Un mot, un défi : intégrale.
Un nom, un projet : Philip Glass, l’artiste dont la bio, sur le livret, prend moins de place que celle de son équipe de production.
Dans le cadre d’un triduum glassique, l’intégrale des Études pour piano du vendredi ouvre le bal. Plutôt que de la confier à un artiste, la vedette de la musique répétitive a choisi d’en jouer deux et de confier les dix-huit suivantes à neuf autres pianistes. Dans une grande salle quasi comble, alors que le concert est doublé, le compositeur s’installe au piano pour les deux premières études.
Soyons objectif : il eût bien fait de s’abstenir.
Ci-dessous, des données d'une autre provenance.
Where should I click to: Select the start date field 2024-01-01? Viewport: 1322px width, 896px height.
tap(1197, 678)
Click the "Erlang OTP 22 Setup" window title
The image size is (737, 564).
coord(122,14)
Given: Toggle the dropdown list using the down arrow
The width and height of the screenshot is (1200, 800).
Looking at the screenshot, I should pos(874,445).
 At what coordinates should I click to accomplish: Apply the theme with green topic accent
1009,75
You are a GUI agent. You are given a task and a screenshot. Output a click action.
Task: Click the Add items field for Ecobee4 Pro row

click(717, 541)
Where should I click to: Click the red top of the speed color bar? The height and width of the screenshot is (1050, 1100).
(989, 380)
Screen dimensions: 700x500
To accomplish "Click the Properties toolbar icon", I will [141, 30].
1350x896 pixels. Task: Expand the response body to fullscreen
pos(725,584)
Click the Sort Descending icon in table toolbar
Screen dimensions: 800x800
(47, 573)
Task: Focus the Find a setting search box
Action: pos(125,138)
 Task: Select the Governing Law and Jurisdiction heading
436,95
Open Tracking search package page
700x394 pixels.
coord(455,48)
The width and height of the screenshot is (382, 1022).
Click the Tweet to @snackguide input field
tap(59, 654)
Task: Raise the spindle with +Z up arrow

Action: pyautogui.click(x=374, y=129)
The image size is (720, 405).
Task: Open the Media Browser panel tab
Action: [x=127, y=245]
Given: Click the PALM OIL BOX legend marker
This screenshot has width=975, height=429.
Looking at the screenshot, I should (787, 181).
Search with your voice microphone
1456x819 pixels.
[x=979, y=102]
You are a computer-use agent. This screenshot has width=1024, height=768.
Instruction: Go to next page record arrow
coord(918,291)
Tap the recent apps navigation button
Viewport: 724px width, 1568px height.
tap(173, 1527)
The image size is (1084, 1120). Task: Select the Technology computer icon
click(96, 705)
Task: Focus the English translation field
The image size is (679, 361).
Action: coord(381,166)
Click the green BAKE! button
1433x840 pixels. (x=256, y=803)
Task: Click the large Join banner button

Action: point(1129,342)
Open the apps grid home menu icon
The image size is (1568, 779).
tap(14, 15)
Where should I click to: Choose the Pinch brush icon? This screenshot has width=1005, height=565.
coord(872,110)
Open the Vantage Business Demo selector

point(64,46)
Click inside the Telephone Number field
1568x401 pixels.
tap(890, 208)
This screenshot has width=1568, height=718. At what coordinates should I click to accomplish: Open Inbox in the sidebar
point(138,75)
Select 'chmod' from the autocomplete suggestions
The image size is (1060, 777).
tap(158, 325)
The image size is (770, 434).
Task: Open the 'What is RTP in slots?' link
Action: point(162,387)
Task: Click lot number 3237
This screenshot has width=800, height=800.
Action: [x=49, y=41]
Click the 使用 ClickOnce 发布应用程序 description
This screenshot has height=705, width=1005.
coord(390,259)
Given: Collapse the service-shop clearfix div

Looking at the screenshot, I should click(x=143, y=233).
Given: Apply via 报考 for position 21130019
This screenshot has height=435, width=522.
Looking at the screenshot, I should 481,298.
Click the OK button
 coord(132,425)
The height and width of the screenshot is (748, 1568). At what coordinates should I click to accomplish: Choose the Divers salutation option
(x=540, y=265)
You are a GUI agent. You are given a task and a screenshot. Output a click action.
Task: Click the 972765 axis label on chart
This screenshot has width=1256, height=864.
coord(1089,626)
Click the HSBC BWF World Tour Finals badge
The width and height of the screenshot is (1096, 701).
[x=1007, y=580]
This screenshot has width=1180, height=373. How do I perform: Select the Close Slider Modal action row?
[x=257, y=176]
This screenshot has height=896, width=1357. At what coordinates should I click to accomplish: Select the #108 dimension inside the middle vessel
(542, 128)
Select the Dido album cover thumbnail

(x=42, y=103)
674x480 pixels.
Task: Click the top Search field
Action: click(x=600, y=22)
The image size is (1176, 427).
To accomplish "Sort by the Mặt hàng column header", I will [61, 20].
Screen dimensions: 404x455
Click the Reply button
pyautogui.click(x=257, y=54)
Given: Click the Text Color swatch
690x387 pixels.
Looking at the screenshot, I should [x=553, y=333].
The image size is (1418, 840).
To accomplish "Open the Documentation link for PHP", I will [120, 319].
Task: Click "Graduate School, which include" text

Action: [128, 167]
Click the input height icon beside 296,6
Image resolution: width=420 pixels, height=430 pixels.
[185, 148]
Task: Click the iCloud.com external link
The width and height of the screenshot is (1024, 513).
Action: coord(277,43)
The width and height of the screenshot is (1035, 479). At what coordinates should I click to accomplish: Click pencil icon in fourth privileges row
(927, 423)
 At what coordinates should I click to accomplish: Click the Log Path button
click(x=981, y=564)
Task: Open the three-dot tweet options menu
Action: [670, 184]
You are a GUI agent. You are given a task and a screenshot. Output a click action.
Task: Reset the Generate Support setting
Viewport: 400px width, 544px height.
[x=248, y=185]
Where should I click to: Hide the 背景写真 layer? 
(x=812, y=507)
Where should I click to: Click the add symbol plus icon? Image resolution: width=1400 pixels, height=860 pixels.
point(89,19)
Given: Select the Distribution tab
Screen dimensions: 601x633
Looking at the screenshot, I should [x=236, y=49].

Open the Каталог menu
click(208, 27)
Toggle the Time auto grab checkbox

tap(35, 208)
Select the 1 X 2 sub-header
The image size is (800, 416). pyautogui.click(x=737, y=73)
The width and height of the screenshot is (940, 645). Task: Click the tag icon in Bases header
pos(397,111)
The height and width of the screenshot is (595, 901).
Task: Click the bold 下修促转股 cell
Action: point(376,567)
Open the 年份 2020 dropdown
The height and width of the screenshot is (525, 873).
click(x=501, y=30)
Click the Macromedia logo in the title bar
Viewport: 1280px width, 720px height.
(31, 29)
Certes, son interprétation propose une attaque nerveuse, mais l’imprécision le dispute à l’erreur. Régularité et rectitude démissionnent. On croit plus entendre un Chopin méchamment schlass qu’un Philip Glass au boulot. Le tempo fluctuant disloque la partition au point de rendre texte et style méconnaissables. Posons que primera sur l’objectivité l’émotion d’entendre – pour la dernière fois en direct, sans le moindre doute – l’artiste fracasser ses notes lui-même.
L’excellent Aaron Diehl enquille les études trois et quatre. On admire enfin trois qualités complémentaires :

  • un travail essentiel sur les dynamiques et les contrastes ;
  • le souci de ne pas trop-en-faire, comme en témoigne la discrétion tout en précision de la main gauche ;
  • la technique qui permet de rendre les crescendi avec finesse – grâce à une maîtrise remarquable de la nuance piano.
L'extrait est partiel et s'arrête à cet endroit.